Emerge already has other actively managed thematic ETFs, including a group of Canadian funds sub-advised by Cathie Wood’s Ark Investment Management, including the Emerge ARK Global Disruptive Innovation ETF (EARK), Emerge ARK AI & Big Data ETF (EAAI) and Emerge ARK Autonomous Tech & Robotics ETF (EAUT).

Direxion preps farming tech, EV ETFs

Rafferty Asset Management will advise the products

Direxion is prepping two ETFs that would invest in companies involved in farming and electric vehicle technology.

The company filed prospectuses Aug. 23 for the Direxion Future of Farming ETF and Direxion Electric and Autonomous Vehicles ETF, which would go live as soon as 75 days afterward.

Both of the index-tracking products would be advised by Rafferty Asset Management, with portfolio managers Paul Brigandi and Tony Ng overseeing them, according to the filing made with the Securities and Exchange Commission.

The Future of Farming ETF would track the S&P Kensho Sustainable Staples Index, investing in US public companies “that enable connected agricultural producers to enhance output while reducing waste and resource exhaustion using state-of-the-art sustainable practices,” the filing states. That also includes securities listed in the S&P Kensho Drones Index, Robotics Index, 3D Printing Index, Genetic Engineering Index and Space Index, along with the Sustainable Farming Index.

The other product, the Direxion Electric and Autonomous Vehicles ETF, would track the Indxx US Electric and Autonomous Vehicles Index. That index includes companies with at least 50% of revenue related to electric or autonomous vehicle manufacturing, infrastructure, such as charging docks or software, and technology.

Calvert files for first ETFs

Morgan Stanley Investment Management will serve as adviser to the funds

Calvert has filed initial registration papers for its first ETFs — a line of products that lists Morgan Stanley Investment Management as the adviser.

The fund provider, which is part of the Morgan Stanley-owned firm Eaton Vance, filed with the Securities and Exchange Commission on Aug. 13 for four products.

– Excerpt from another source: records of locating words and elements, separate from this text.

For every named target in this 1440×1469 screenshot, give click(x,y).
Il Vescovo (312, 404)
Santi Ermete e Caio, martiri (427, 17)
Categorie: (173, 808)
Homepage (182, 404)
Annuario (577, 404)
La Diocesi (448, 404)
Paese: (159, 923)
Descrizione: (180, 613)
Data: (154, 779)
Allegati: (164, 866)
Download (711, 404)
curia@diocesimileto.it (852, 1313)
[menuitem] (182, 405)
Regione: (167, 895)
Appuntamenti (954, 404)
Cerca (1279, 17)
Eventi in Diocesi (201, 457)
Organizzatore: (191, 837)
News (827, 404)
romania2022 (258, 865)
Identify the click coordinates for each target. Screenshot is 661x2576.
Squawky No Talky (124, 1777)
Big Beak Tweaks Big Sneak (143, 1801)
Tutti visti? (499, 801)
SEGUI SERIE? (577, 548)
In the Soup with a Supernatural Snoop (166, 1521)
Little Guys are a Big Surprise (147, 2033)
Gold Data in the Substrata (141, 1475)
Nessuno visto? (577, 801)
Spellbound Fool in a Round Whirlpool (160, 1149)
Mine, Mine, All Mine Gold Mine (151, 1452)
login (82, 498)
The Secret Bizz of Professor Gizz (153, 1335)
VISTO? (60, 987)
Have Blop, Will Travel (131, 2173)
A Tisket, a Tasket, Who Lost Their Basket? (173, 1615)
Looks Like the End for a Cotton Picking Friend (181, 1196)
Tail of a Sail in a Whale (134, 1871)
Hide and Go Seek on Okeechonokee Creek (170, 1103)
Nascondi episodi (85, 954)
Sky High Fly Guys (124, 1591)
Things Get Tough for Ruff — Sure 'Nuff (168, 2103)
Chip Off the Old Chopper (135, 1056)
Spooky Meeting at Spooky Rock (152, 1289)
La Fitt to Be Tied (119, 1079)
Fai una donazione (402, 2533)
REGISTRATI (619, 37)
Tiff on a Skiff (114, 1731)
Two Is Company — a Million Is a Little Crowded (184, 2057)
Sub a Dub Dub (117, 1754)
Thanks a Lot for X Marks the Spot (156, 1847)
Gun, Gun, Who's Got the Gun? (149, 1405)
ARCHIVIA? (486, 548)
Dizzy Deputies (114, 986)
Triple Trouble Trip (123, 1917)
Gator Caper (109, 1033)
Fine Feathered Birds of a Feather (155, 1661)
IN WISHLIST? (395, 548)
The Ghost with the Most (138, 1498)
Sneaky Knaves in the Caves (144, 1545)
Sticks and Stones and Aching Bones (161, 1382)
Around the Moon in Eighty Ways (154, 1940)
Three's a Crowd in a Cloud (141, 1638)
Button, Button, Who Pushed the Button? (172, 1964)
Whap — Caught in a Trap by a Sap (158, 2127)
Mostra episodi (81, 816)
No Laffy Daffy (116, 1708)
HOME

Those include the Calvert International Responsible Index, US Large-Cap Core Responsible Index, US Large-Cap Diversity, Equity and Inclusion Index and US Mid-Cap Core Responsible Index ETFs.

Each of those passively managed products would track a similarly named index built by Calvert, according to the filing. The ETFs could launch “as soon as practicable” after the effective date of the registration statement. Typically, subsequent prospectus filings known as 485APOS place a start date 75 days afterward.

The products appear to be the first ETFs provided by Calvert, Gabe Denis, the lead Morningstar analyst covering Morgan Stanley, said in an email statement.

“We are seeing many firms enter the ETF space, both to complement (or even replace) existing open-end funds and to launch completely new strategies. The reasons vary and can include wishing to provide a strategy in a potentially more tax-effective (and often cheaper, for investors) vehicle or to appeal to new investor bases and distribution channels,” Denis said. “It will take time to assess how investors react to these new ETFs and how they will sit alongside Calvert’s existing open-end mutual fund offerings.”